Comparing Scanned Documents Tips and Workarounds
Acrobat Pro includes tools that allow you to compare two PDFs to quickly spot the differences.
In Acrobat X Pro, the Document Comparison feature is available by choosing View>Compare Documents.
For a brief demonstration of this feature, click here.
Recently, I received an email from a law firm that was having trouble comparing two PDFs. The firm reported that during comparison, Acrobat couldn’t find any differences in the documents, even though visual differences were apparent during a visual inspection.
I was able to examine the documents and discovered that:
- The source documents were scanned documents
- One document was scanned in black and white. The other was scanned in greyscale.
- Documents were OCR’d
The difference in color space (black and white vs. greyscale) was enough to seriously affect Acrobat’s ability to detect changes. In effect, Acrobat saw these as being two completely different documents.
That’s probably a bug (I reported it), but we all still have a job to do. Fortunately, I was able to come up with a workaround.
Control the Scanning
When you can, make sure that scanned documents which need to be compared are scanned using identical settings.
That isn’t always possible if you receive documents from the other side or via the court. What to do?
ClearScan to the Rescue
Acrobat offers different “flavors” of OCR. The type used most frequently by legal professional is searchable image, sometimes referred to as “image+text”. When Searchable Image OCR is performed on a scaned doc, the original scanned image is left in place in the PDF and an invisible layer of searchable text is added.
Acroat 9 introduced a new OCR option called ClearScan designed to enhance the quality of the document post-scan.

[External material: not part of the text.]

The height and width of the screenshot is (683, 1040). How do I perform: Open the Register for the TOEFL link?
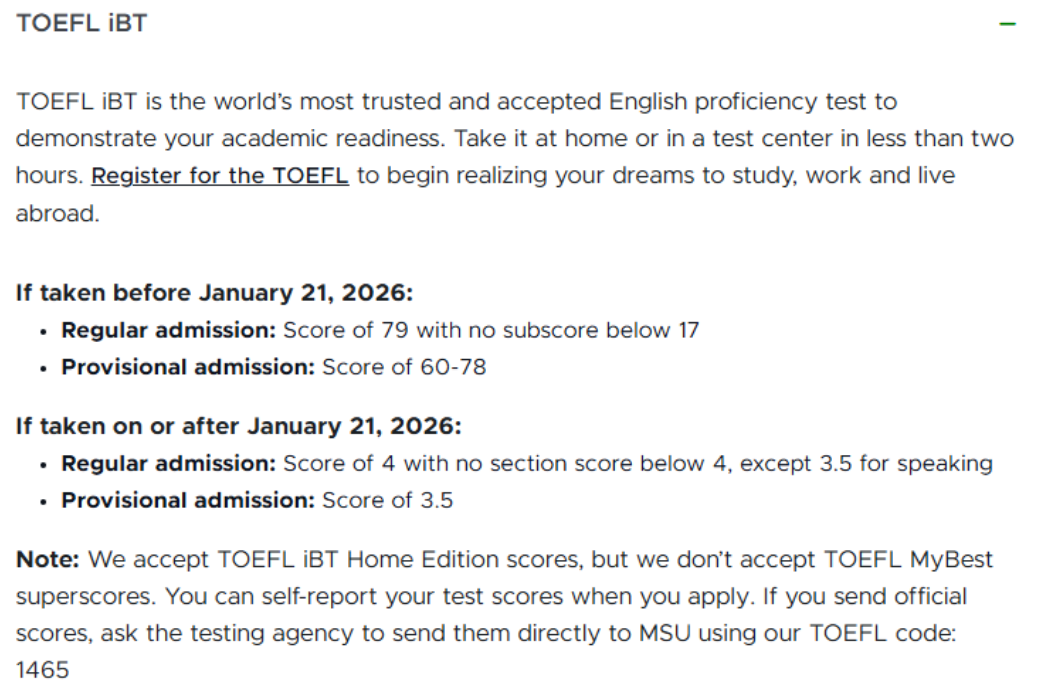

ClearScan works by turning the images which represent text characters on the page into smoothed vector outlines. Each character on the page is compared and all matching characters are replaced with a an outline character:
800% View in Acrobat 300 dpi scan
You can read more about ClearScan in my article Better PDF OCR. ClearScan is smaller, looks better.
RE-OCRing using ClearScan
I found that running ClearScan OCR on the documents supplied to me by the customer, that Acrobat could then find difference in the text.
Since ClearScan is not the default type of OCR that Acrobat uses, many folks never discover it on their own.

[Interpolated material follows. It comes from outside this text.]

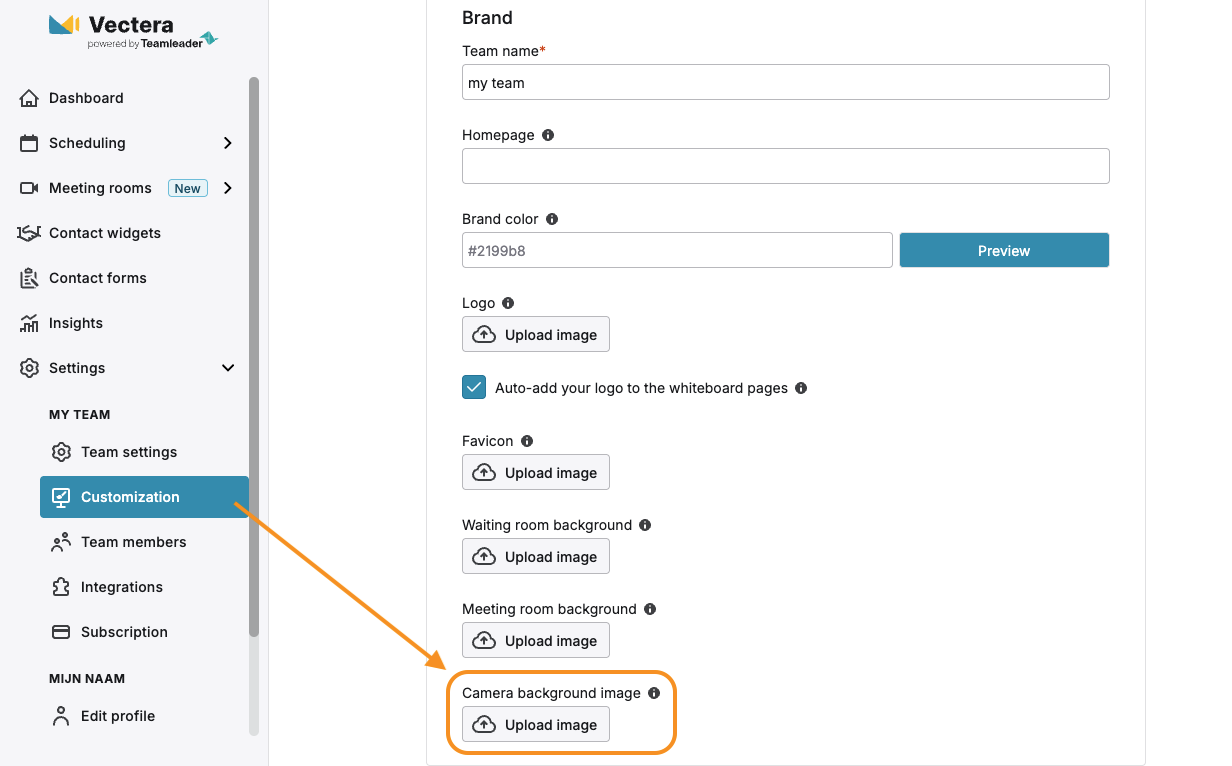Click the info icon next to Waiting room background
Viewport: 1232px width, 766px height.
pos(645,525)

Here’s how to OCR using ClearScan in Acrobat X:
- Open the Tools Panel
- Go to the Recognize Text section and choose In this File
- The Recognize Text window appears. Click the Edit button:
- In the Settings window, choose ClearScan from the PDF Output Style menu, then click OK.

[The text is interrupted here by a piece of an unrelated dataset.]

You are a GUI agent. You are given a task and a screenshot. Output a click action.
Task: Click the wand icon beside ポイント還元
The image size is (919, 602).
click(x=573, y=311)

- Click OK again to OCR your document using ClearScan.
Like some other choices in Acrobat, making the change above (Step 4) is a “sticky” setting. If you don’t want to use ClearScan the next time you OCR, you’ll need to remember to change it back. If you think you might occasionally want to use ClearScan, you might consider creating a quick Action which includes the ClearScan option.
ClearScan OCR has many benefits over traditional OCR (smaller file size, faster printing), but I do not reccomend using it in all legal workflows.
Because ClearScan changes the original scanned image, replacing it with a cleaner vector representation, you might potentially call into question the validity of your documents.
Finally, while you can Re-OCR an existing OCR’d PDF using ClearScan, you cannot revert back to the Searchable Image flavor later. For that reason, you might wish to duplicate the documents and work on a copy.